Но тут маг оборачивается, все еще стоя на коленях, глаза огромные и сверкают зеленью, как море сразу после заката. Он вскидывает руку, произносит три слова, похожие на шелест сухой травы, — и они исчезают, все сразу, как погасшие свечи, как захлопнувшиеся двери, как жучки-росянки во рту старка. Ничего не осталось — ни эха, ни струйки дыма, только холодная узкая комната, которая теперь, опустев, кажется огромной. Маг медленно встает и улыбается, очень медленно.

— Спасибо, — говорит он. Дедуля моргает и превращается в рыжего лиса, сидящего на постели. — Это начало становиться довольно утомительным.

— Не надо благодарностей, — говорю я.

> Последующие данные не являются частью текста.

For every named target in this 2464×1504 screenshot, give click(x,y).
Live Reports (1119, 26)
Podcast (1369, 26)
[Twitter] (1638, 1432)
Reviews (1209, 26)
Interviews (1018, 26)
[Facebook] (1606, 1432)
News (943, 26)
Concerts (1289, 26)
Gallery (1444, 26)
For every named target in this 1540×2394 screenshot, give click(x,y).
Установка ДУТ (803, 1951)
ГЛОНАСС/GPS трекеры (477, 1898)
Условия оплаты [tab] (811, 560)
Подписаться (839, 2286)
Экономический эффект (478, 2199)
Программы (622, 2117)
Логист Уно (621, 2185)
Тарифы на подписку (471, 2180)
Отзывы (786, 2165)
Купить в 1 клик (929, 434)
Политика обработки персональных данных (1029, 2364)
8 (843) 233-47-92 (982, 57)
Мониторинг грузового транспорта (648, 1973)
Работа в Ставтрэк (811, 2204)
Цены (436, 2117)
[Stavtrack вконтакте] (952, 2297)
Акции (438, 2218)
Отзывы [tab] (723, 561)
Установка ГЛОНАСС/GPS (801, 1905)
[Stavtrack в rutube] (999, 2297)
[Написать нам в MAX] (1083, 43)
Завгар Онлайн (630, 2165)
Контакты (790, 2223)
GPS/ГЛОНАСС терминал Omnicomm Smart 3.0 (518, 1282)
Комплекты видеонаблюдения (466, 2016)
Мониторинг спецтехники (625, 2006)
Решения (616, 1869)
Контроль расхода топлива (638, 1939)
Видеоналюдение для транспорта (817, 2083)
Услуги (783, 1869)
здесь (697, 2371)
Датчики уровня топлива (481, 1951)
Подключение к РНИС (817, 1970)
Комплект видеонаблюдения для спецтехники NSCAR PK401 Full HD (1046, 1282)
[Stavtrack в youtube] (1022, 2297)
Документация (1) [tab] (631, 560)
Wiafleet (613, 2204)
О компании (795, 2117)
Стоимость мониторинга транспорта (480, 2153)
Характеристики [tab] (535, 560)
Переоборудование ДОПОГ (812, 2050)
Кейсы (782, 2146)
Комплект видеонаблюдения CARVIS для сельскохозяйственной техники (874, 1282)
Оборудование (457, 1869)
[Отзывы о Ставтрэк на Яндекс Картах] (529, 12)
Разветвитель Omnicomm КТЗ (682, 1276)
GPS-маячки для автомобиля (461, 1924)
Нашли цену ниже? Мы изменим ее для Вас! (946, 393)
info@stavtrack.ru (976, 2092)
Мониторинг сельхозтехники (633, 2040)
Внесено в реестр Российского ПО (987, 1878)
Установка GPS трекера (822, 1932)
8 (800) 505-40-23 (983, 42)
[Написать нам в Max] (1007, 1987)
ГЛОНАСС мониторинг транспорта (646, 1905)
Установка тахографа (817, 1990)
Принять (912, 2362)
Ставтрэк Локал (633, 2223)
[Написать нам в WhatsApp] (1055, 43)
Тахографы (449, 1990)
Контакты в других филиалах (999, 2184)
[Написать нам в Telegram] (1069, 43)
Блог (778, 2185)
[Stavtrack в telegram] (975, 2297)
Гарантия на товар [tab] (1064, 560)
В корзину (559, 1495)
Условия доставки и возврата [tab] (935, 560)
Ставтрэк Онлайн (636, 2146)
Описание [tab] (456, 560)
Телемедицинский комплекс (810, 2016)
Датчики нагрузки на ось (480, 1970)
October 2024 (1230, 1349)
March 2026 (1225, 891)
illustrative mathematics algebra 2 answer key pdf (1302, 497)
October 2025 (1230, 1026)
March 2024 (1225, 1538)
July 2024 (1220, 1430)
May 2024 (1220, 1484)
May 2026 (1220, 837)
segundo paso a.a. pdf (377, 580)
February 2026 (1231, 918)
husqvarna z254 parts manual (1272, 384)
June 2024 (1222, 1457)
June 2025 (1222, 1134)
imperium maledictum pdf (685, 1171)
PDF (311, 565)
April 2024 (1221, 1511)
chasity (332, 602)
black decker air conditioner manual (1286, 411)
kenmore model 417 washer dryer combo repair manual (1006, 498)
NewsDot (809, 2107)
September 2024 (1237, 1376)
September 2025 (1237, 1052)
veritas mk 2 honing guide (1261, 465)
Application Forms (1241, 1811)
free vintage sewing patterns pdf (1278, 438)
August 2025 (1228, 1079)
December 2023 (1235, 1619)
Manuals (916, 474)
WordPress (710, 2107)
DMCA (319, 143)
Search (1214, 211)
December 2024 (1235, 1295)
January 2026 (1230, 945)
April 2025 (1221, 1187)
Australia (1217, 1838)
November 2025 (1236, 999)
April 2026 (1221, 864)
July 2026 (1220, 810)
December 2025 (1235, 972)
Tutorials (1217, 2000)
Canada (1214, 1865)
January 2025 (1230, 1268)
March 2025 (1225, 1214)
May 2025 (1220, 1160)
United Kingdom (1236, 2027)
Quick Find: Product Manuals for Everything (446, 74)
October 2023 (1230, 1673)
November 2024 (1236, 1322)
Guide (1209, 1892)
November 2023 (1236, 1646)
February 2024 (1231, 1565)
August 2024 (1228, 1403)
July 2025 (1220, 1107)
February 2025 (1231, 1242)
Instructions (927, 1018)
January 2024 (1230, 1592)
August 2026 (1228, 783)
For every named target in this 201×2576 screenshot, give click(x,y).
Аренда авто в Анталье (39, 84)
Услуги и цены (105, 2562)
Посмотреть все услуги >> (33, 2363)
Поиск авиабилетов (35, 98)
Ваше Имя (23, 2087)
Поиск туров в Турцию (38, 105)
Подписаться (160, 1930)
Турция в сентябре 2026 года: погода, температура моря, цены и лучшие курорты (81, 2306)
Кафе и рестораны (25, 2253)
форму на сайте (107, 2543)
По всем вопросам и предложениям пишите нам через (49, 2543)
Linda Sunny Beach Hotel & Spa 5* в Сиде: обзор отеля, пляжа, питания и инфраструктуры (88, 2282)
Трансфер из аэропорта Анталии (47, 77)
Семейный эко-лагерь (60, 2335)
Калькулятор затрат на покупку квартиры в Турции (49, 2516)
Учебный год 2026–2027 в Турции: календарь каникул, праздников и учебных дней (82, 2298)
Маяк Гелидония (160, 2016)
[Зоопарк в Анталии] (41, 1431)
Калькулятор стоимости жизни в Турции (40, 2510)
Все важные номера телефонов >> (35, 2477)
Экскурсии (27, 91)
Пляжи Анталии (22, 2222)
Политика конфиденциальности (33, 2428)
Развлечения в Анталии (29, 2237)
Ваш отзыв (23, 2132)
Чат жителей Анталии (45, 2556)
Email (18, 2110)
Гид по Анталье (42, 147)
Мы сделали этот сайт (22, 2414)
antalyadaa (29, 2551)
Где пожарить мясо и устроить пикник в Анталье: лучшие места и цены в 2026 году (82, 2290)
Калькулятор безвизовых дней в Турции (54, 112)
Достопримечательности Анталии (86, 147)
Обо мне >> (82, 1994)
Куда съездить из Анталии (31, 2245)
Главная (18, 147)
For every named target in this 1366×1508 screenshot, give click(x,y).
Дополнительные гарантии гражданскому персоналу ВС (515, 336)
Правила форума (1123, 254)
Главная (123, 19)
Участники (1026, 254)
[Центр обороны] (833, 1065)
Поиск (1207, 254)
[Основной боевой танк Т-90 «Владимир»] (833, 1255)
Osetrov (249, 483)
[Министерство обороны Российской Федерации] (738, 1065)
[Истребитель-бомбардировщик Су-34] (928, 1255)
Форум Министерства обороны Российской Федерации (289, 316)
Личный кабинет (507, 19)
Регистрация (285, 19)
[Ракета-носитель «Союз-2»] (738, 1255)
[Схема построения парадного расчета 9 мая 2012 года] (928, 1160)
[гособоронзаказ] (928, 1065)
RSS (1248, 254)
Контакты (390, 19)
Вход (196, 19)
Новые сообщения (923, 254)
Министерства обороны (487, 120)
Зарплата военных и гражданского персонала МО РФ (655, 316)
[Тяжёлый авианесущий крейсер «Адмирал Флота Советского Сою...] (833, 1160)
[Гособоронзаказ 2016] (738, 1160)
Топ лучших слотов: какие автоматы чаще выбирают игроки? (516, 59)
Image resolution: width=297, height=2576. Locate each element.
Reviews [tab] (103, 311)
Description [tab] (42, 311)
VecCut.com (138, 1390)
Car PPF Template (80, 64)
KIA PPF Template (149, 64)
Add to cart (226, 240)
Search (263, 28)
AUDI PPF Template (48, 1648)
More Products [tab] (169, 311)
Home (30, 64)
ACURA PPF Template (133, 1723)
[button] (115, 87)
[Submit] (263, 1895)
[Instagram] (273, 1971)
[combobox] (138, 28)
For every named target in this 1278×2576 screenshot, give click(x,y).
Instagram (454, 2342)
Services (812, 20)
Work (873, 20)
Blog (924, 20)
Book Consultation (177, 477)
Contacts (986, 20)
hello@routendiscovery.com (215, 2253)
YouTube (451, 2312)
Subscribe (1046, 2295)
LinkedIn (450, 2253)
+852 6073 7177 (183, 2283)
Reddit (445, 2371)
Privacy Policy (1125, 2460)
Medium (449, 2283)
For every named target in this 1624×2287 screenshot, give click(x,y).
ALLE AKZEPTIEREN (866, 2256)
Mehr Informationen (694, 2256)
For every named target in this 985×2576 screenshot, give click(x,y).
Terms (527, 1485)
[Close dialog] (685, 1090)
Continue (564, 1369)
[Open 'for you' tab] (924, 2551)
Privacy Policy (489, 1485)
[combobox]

Я озадачен, и мне это жутко не нравится. Не люблю быть озадаченным. — Я не собирался тебе помогать.

Улыбка все шире и шире, несмотря на отсутствие зубов.

— Знаю. Но все равно я тебе благодарен. Очень остроумно с твоей стороны — догадаться, что их имена режут им слух не меньше, чем нам. Конечно, очень скоро явятся другие, но я, по крайней мере, смогу немного отдохнуть и, быть может, вспомнить какую-нибудь другую песню. Капитан с капралом начинают утрачивать свое очарование.

Смахивает меня с постели, точно пыль, со вздохом ложится. Я скриплю своими замечательными зубами, но существует слишком много историй о лисах, которым случилось укусить мага…

— Щелкни пальцами, скажи нужные слова и прогони их прочь, — говорю я. — Зачем тебе песни?

Он уже наполовину заснул. Кажется, он уменьшается с каждым вздохом.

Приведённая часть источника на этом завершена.